From the listing below, pull each line that includes "height".

##### RECORD EXTRACTS #####

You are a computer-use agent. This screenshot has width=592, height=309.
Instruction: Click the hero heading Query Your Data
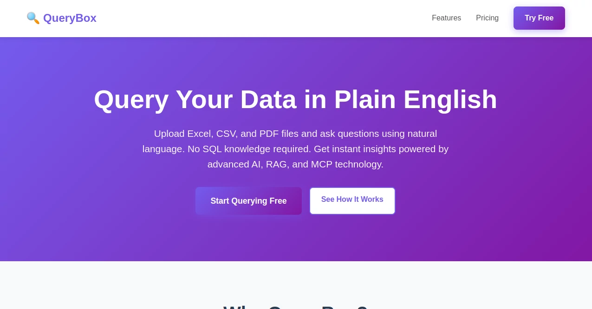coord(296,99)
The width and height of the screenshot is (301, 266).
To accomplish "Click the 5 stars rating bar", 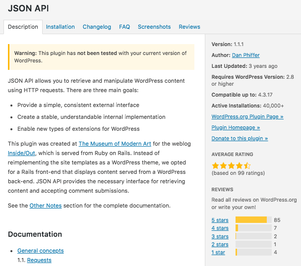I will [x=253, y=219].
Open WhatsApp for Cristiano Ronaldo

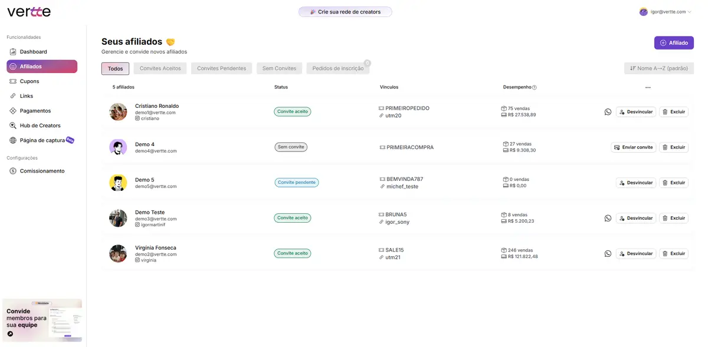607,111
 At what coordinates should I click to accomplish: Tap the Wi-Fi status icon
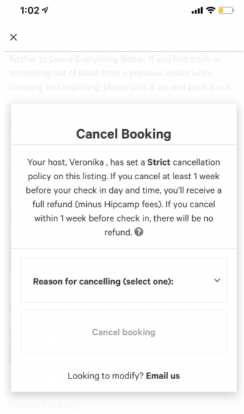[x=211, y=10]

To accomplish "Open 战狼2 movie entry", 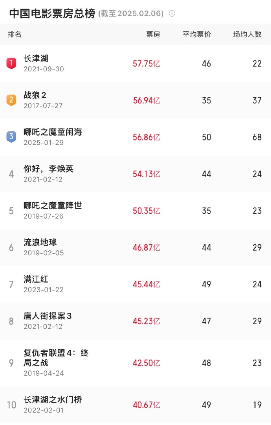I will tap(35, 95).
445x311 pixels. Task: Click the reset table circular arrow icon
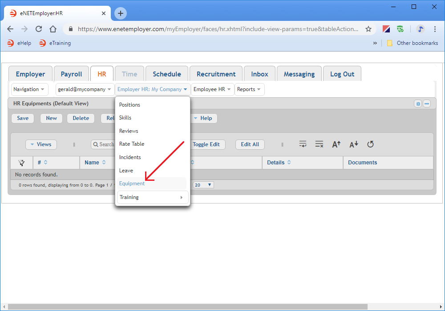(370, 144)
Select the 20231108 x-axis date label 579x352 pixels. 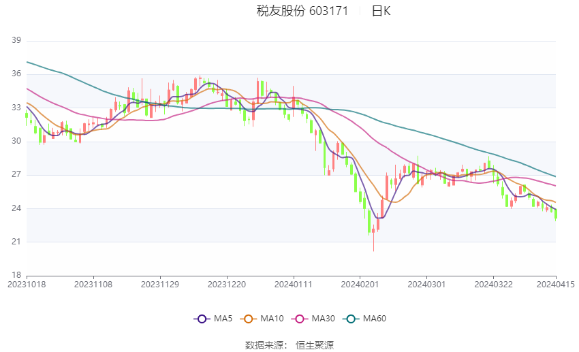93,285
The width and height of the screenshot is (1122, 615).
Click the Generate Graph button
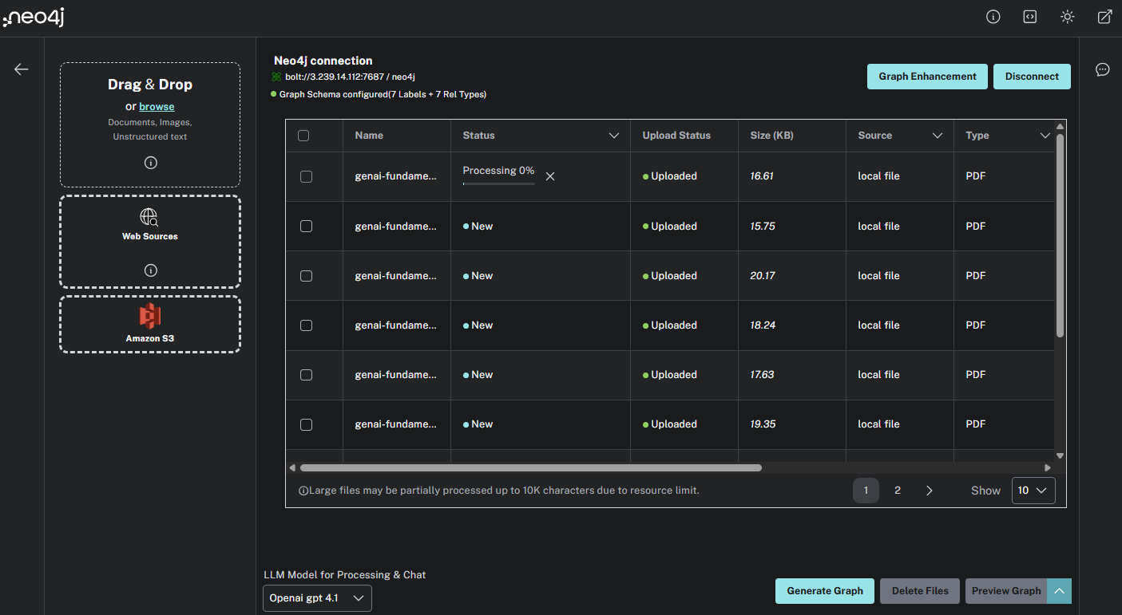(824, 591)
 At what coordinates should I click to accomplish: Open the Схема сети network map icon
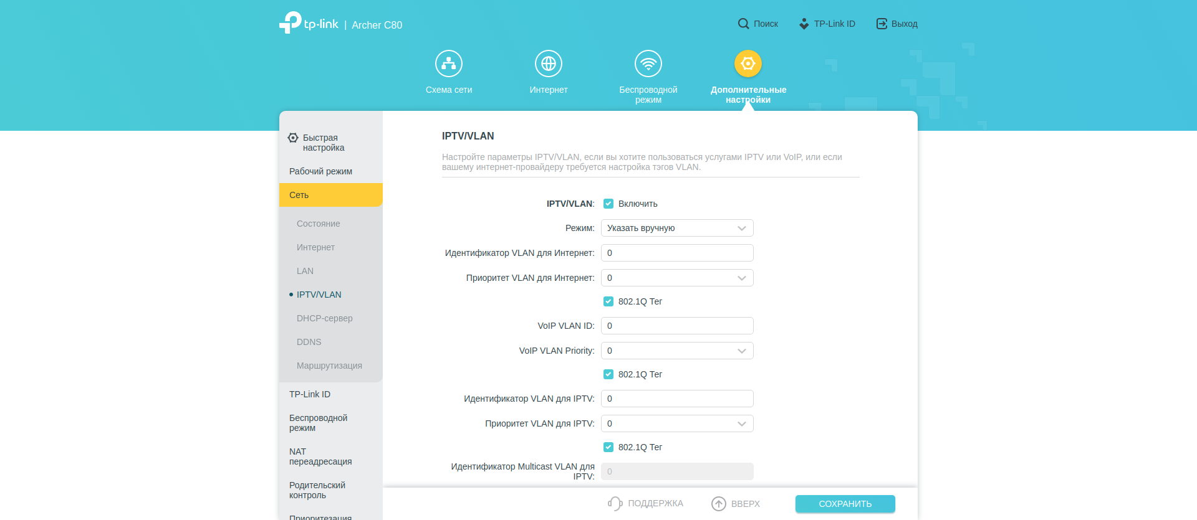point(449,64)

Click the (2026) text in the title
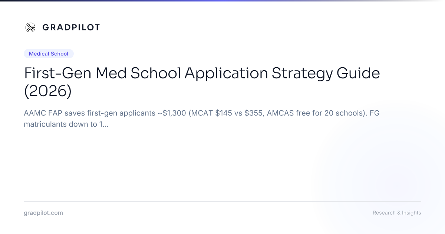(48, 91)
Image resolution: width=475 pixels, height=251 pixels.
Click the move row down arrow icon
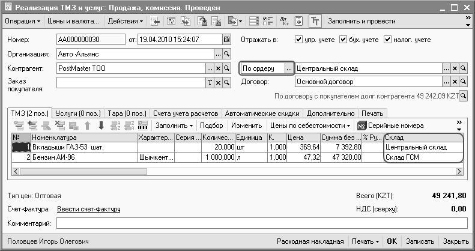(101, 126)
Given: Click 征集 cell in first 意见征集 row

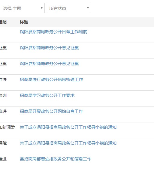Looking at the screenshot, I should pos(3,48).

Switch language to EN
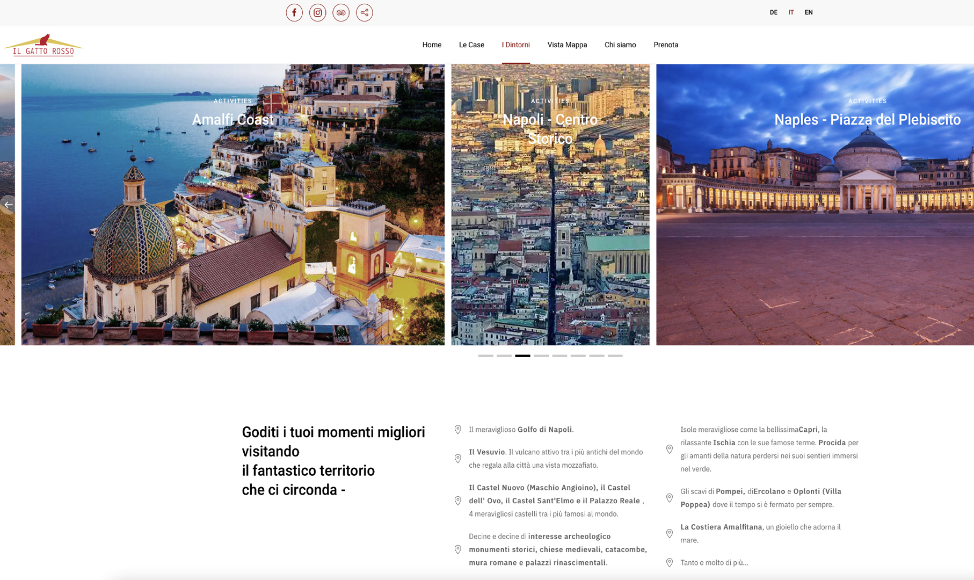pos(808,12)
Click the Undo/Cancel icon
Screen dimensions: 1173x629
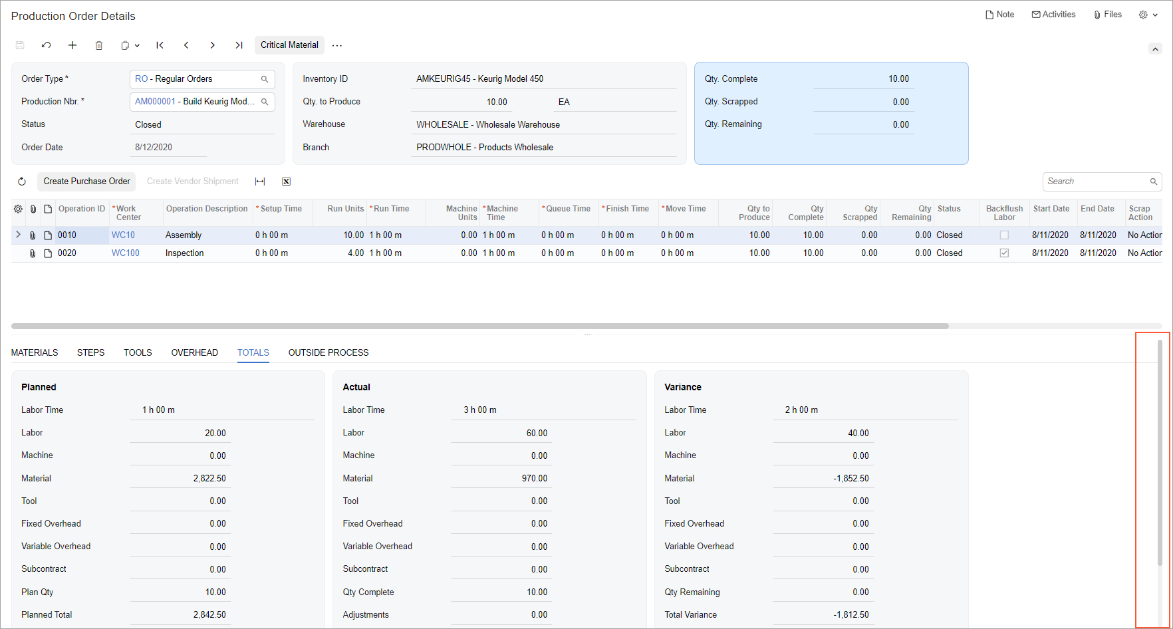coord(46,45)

#####

» **COMPLETED TASK**
You are a computer-use agent. This screenshot has width=592, height=309.
The width and height of the screenshot is (301, 266).
The width and height of the screenshot is (1122, 615).
Image resolution: width=475 pixels, height=251 pixels.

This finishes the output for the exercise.